FOLHA - A espécie humana jamais
fez uma escolha coletiva sobre seu
futuro. O sr. é o primeiro a dizer, no
livro, que essa perspectiva parece
absurda. O que o deixa tão seguro
de que estamos à altura da tarefa?
GORE - Nós temos de fazê-lo,
para expressar o amor que temos pelos nossos netos. Para
evitar sermos lembrados pelas
gerações futuras como uma geração criminosa, que ignorou
de forma egoísta e cega os claros sinais de que o seu destino
estava em nossas mãos. Porque
o modo como fomos criados
nos dá um respeito destemido
pela verdade e pela justiça.
Não importa quanto tempo
ela seja obscurecida por aqueles que encaram a verdade como inconveniente, cedo ou tarde os anjos de nossa melhor natureza vencerão.
FOLHA - O sr. é mesmo otimista.
GORE - Houve momentos no
passado em que a civilização foi
confrontada com ameaças que
pareciam inimaginavelmente
difíceis. O totalitarismo ameaçou exterminar a liberdade. Pareceu improvável, em alguns
instantes, que as forças da democracia e da liberdade venceriam. Mas elas conseguiram, se
puseram à altura do desafio.
Houve outros exemplos.
Muitos achavam que as mulheres nunca receberiam permissão para votar e participar de
modo igualitário na sociedade.
Nos séculos passados, muitos
achavam que a escravidão era
uma condição natural, que deveria ser tolerada.

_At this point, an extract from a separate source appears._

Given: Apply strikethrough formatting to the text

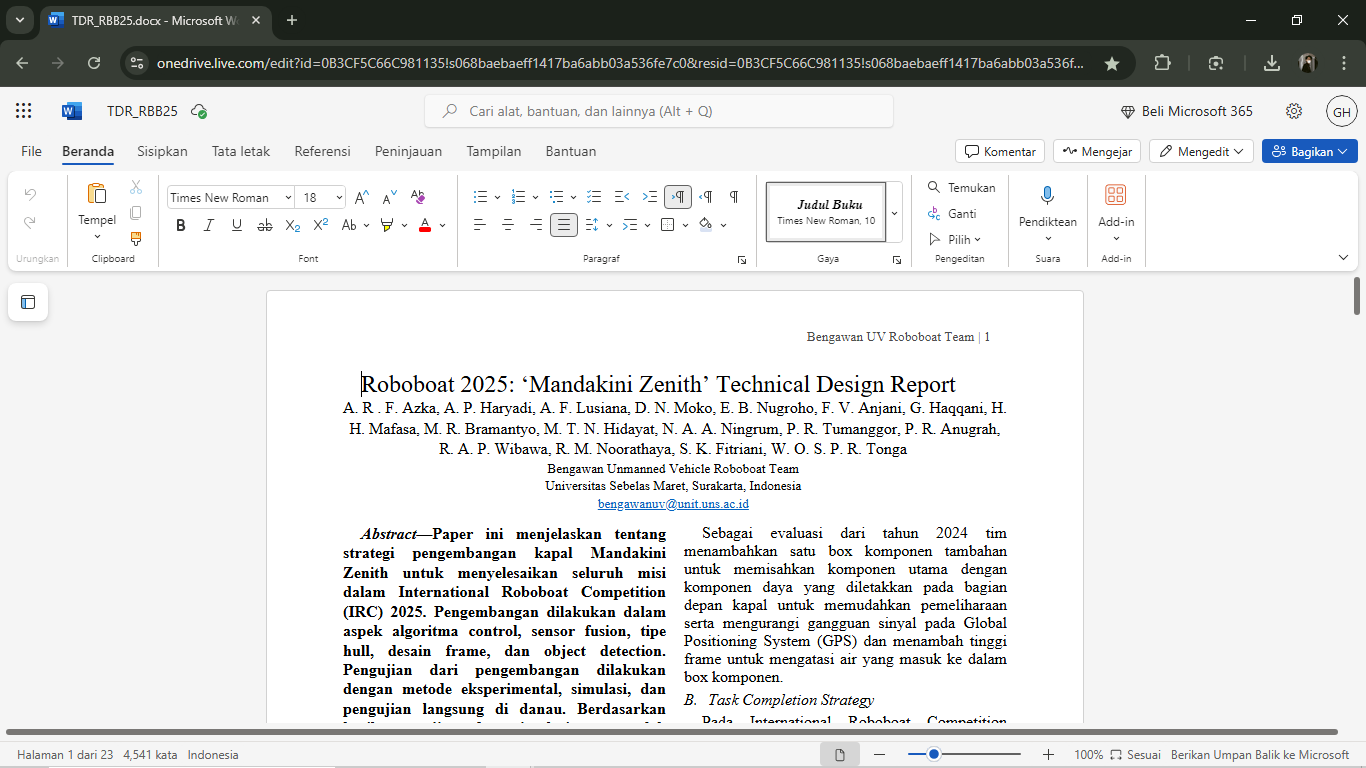Looking at the screenshot, I should pos(264,225).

FOLHA - Há muitos lugares do
mundo onde o totalitarismo ainda é
uma ameaça e os direitos das mulheres não são respeitados.
GORE - Nos primeiros anos da
Segunda Guerra Mundial, era
forte a ameaça de que o totalitarismo iria extinguir a liberdade. Com a vitória, a democracia
ganhou essa luta e claramente o
movimento está a favor da democracia e da liberdade, hoje.

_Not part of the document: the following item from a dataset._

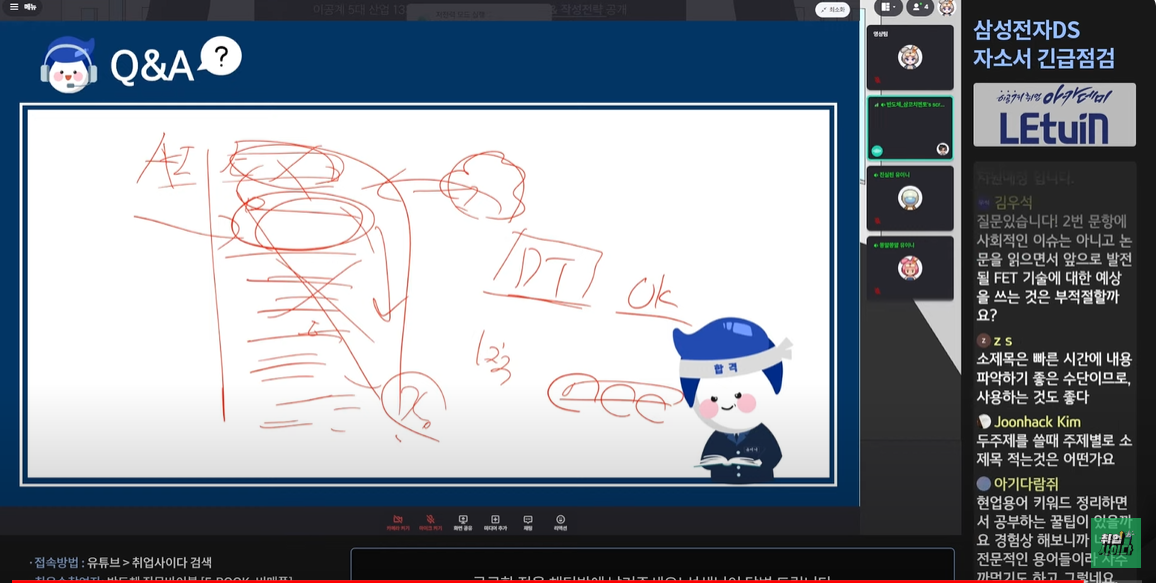
Task: Click your profile avatar at top
Action: [946, 7]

FOLHA - Mas isso nos custou uma
guerra enorme e sangrenta.
GORE - É verdade.
FOLHA - Espero que não cheguemos a tanto no clima.
GORE - (Ri) Isso não vai acontecer.
FOLHA - Se o sr. tiver de destacar
uma prioridade em termos de energia, seria a eólica? Ou seria mais esperto, para países como o Brasil, investir antes na montagem de uma
super-rede elétrica inteligente, capaz de lidar com uma ampla variedade de fontes de energia renovável, de biomassa a hidreletricidade?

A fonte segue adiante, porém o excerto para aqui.